What needs to be done | Write out exactly the lines from the one containing "You are a computer-use agent." to the end of the material, both ends included, and nothing else. Leave pictures out.

Data to use |
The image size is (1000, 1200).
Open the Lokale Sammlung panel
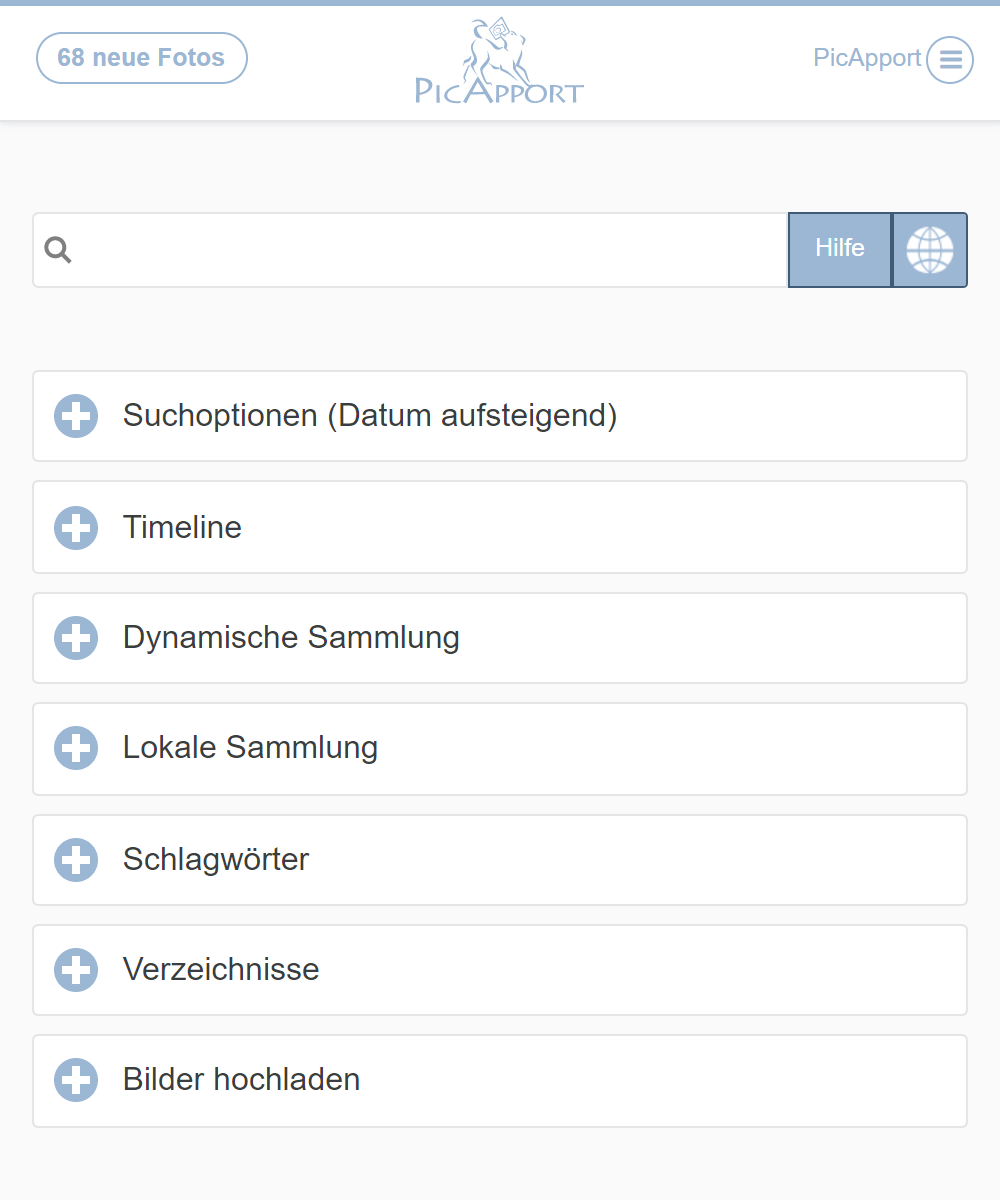tap(250, 748)
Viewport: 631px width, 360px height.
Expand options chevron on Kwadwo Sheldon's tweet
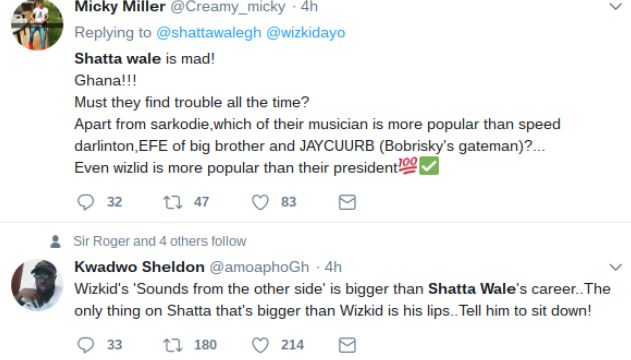[x=616, y=267]
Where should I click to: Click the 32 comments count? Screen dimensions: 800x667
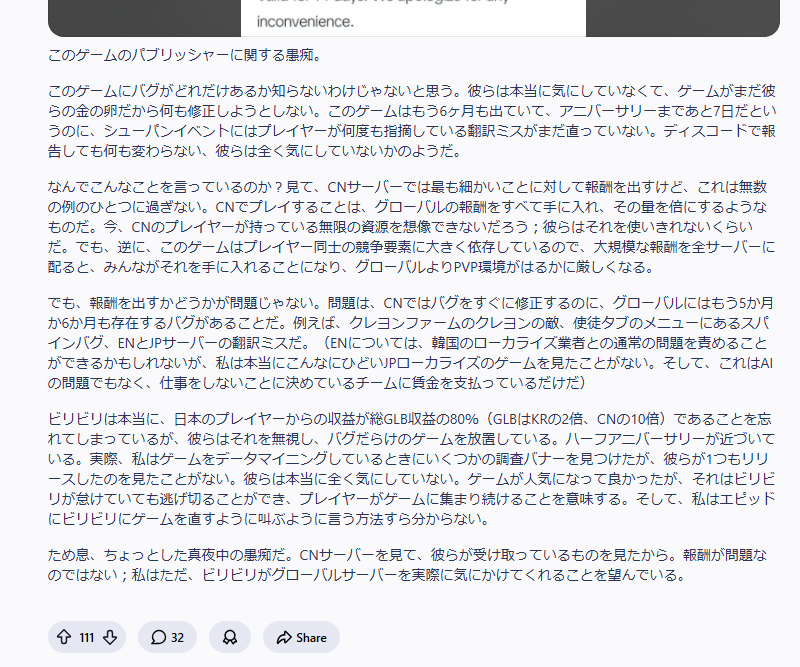pos(177,637)
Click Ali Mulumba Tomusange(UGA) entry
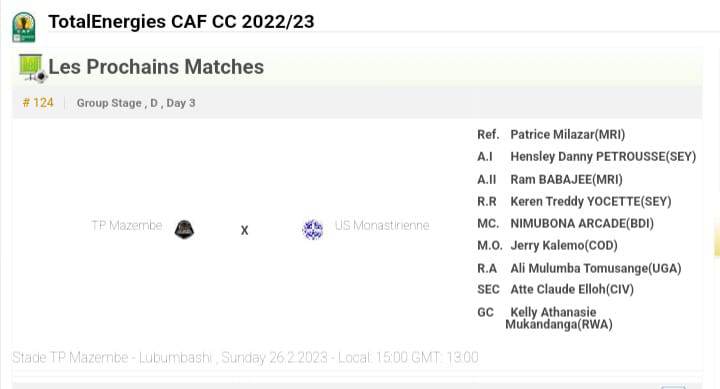The image size is (720, 389). coord(596,268)
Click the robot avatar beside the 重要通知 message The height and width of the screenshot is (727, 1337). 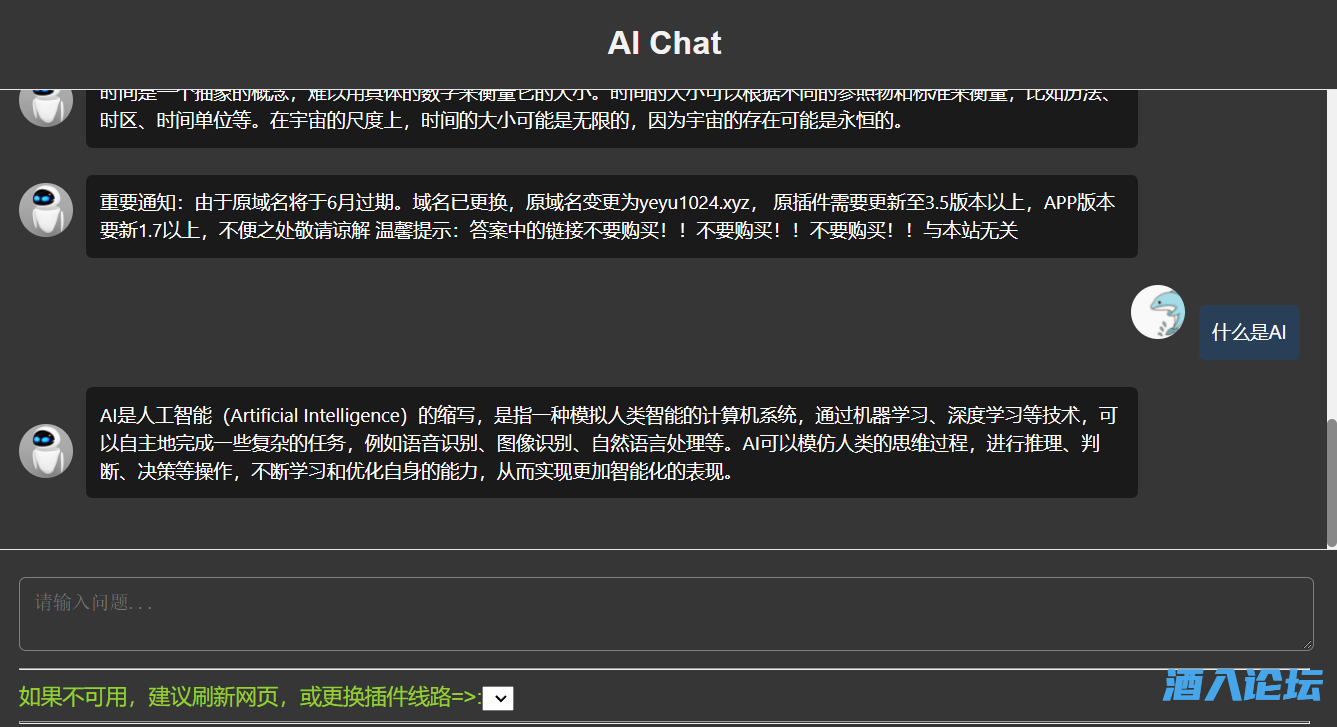(x=46, y=210)
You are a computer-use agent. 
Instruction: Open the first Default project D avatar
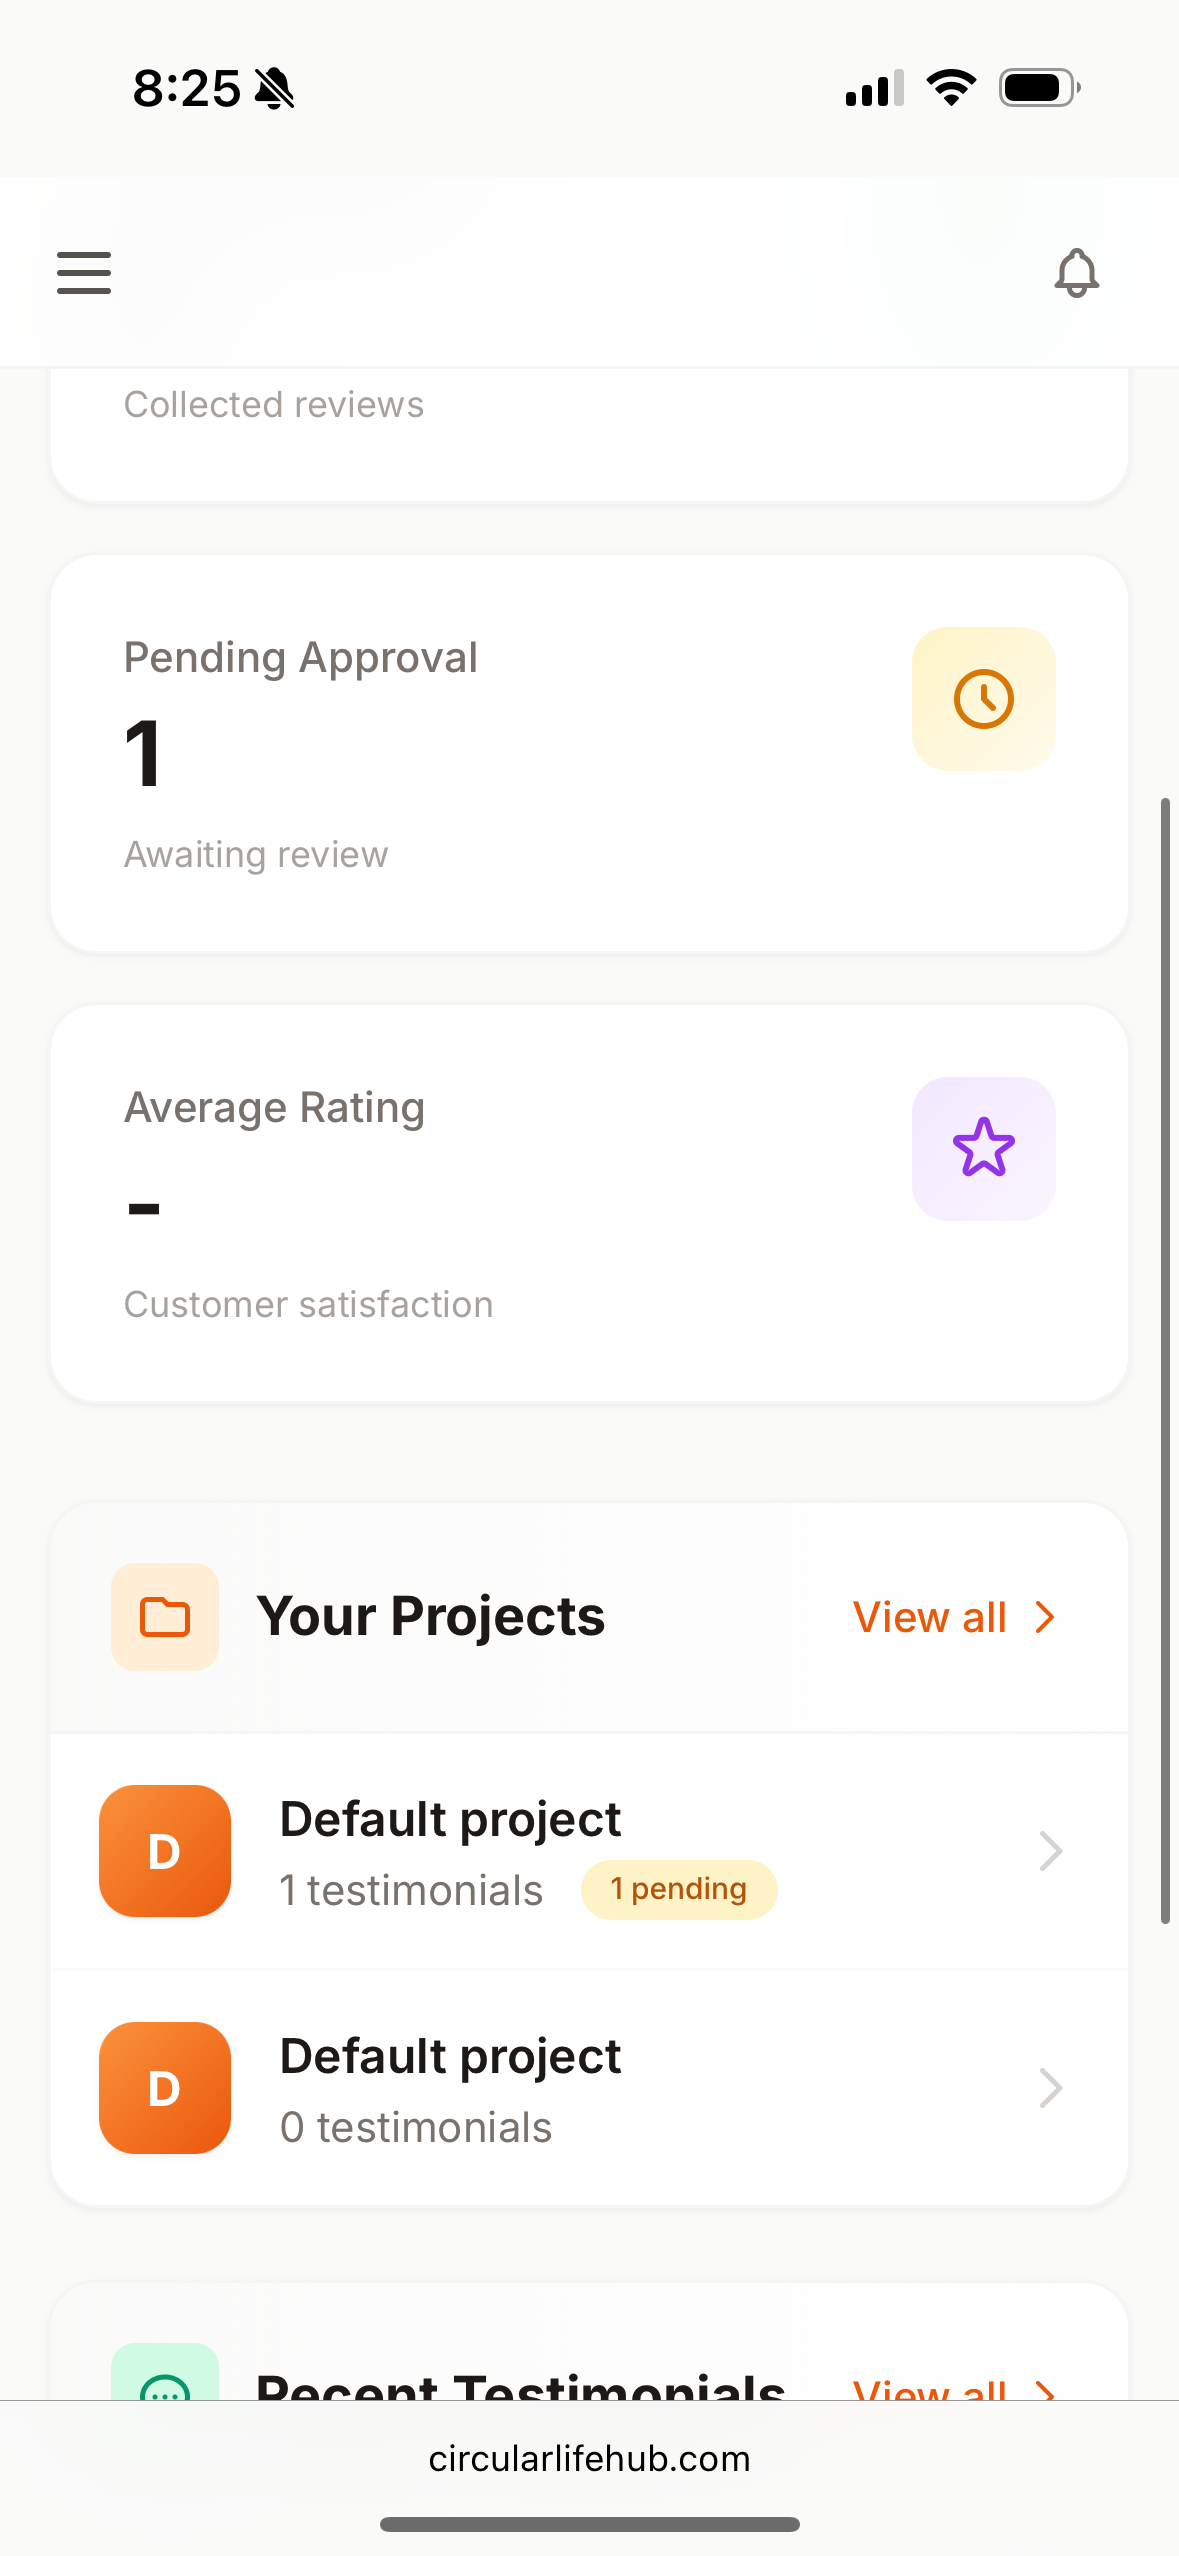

Task solution |
You are a computer-use agent. 
Instruction: Open the first Default project D avatar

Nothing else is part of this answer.